Chaque année, vous pensiez que la corvée fiscale était derrière vous ? Raté. En 2025, la déclaration des biens immobiliers revient avec de nouvelles règles, de nouvelles cases à cocher, et quelques pièges à éviter absolument. Spoiler : tout le monde n’est pas concerné, mais ceux qui le sont n’ont pas intérêt à rater le coche.
Ce n’est pas qu’une formalité. C’est une case oubliée qui peut coûter 150 euros.
Une déclaration obligatoire… mais pas pour tout le monde
Le fisc a beau répéter que ce n’est « pas une nouvelle taxe », cette déclaration reste une obligation. Depuis le 10 avril 2025, tous les propriétaires doivent (re)passer par la case « Gérer mes biens immobiliers », accessible depuis leur espace personnel sur impots.gouv.fr. L’administration attend de vous des précisions sur chaque logement que vous possédez : qui l’occupe, depuis quand, à quel titre (location, gratuité, vacance…), et dans certains cas, combien vous le louez.
Mais attention : vous n’êtes pas concerné si vous avez déjà effectué cette déclaration l’an dernier et qu’aucun changement n’est intervenu entre le 2 janvier 2024 et le 1er janvier 2025. Dans tous les autres cas, c’est à vous de vous manifester. Vente, déménagement, changement de locataire, logement devenu vacant ? Il faut le signaler avant le 1er juillet 2025.
Cette année, Bercy a corsé un peu le jeu. Il ne suffit plus de déclarer si un bien est une résidence principale ou secondaire. Il faut indiquer le mode de location (meublée, nue, saisonnière, professionnelle), les dates de début et fin d’occupation, l’identité exacte des occupants, et si vous êtes bailleur en meublé, votre numéro SIREN.
Et ce n’est pas fini. Pour les logements vacants, le motif de la vacance est désormais obligatoire : vous devrez choisir entre plusieurs raisons, comme la réalisation de travaux lourds ou des contraintes personnelles.
Une nouveauté importante aussi côté locataires : ceux qui occupent une résidence secondaire gratuitement ou en location devront également la déclarer. Un nouveau cadre “Location d’une résidence secondaire” a été ajouté dans la déclaration en ligne. Il concerne notamment les personnes en situation de double résidence pour raisons professionnelles ou familiales, ou encore les associés de SCI. C’est nouveau, c’est précis, et c’est à ne pas rater.
Une amende dissuasive pour les étourdis
On vous l’accorde : en 2023 et 2024, l’État avait fait preuve de clémence. Mais 2025 marque la fin des avertissements. Dès l’année prochaine, chaque bien immobilier non déclaré ou mal déclaré entraînera une amende automatique de 150 euros.

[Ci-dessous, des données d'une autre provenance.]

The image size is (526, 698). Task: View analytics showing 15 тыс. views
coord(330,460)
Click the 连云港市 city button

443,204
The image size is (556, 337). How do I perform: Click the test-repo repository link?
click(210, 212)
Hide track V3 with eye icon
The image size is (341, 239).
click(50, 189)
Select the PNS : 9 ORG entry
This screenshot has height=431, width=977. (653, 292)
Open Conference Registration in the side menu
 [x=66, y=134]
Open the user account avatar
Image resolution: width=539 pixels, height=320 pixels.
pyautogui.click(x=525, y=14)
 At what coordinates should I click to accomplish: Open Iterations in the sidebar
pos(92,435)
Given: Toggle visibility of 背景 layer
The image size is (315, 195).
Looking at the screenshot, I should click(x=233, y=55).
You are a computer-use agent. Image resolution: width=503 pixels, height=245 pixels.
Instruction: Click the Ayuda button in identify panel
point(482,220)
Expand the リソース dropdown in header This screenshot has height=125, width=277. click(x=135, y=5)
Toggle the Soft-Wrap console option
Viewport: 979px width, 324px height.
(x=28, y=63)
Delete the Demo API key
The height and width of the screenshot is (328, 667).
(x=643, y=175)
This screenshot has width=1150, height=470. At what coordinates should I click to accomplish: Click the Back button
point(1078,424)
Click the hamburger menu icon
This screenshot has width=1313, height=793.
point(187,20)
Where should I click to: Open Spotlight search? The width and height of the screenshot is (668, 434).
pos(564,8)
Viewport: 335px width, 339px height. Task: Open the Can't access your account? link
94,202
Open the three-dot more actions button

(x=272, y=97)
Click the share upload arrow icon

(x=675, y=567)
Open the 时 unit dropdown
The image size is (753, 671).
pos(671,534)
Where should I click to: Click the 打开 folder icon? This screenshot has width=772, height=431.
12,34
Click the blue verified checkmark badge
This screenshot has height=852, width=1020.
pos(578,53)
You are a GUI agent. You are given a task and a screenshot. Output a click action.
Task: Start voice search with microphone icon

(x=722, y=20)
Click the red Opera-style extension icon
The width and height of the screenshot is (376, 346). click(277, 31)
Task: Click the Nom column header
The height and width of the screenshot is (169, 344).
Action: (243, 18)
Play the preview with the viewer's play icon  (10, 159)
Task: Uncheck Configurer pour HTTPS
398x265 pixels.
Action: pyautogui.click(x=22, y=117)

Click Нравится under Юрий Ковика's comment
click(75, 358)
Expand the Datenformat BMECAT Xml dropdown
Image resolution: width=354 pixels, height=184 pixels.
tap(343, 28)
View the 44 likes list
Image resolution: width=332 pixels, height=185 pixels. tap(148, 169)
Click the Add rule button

C’est ce qu’a confirmé la ministre des Comptes publics Amélie de Montchalin. En clair : plus d’excuse, même si vous n’êtes pas familier du service en ligne ou que vous avez oublié une mise à jour.
À noter aussi : le formulaire papier existe toujours, notamment pour les contribuables peu à l’aise avec le numérique. Il s’agit du formulaire n°1208-OD-SD, à récupérer et à déposer à votre centre des impôts. Mais attention : il ne comprend pas certaines nouveautés de la version en ligne, comme la case pour les résidences secondaires louées.
Derrière cette avalanche de cases et de précisions, il y a un objectif très clair : actualiser la valeur locative cadastrale, qui sert de base aux taxes foncières et aux taxes d’habitation sur les résidences secondaires ou les logements vacants.
En demandant désormais le montant mensuel du loyer, l’État affine ses calculs. Ce n’est pas anodin : la prochaine réforme de la fiscalité locale pourrait bien s’appuyer sur ces données pour redéfinir les barèmes des impôts locaux. Autrement dit, ce que vous déclarez aujourd’hui pourrait peser demain sur vos prochaines feuilles d’imposition.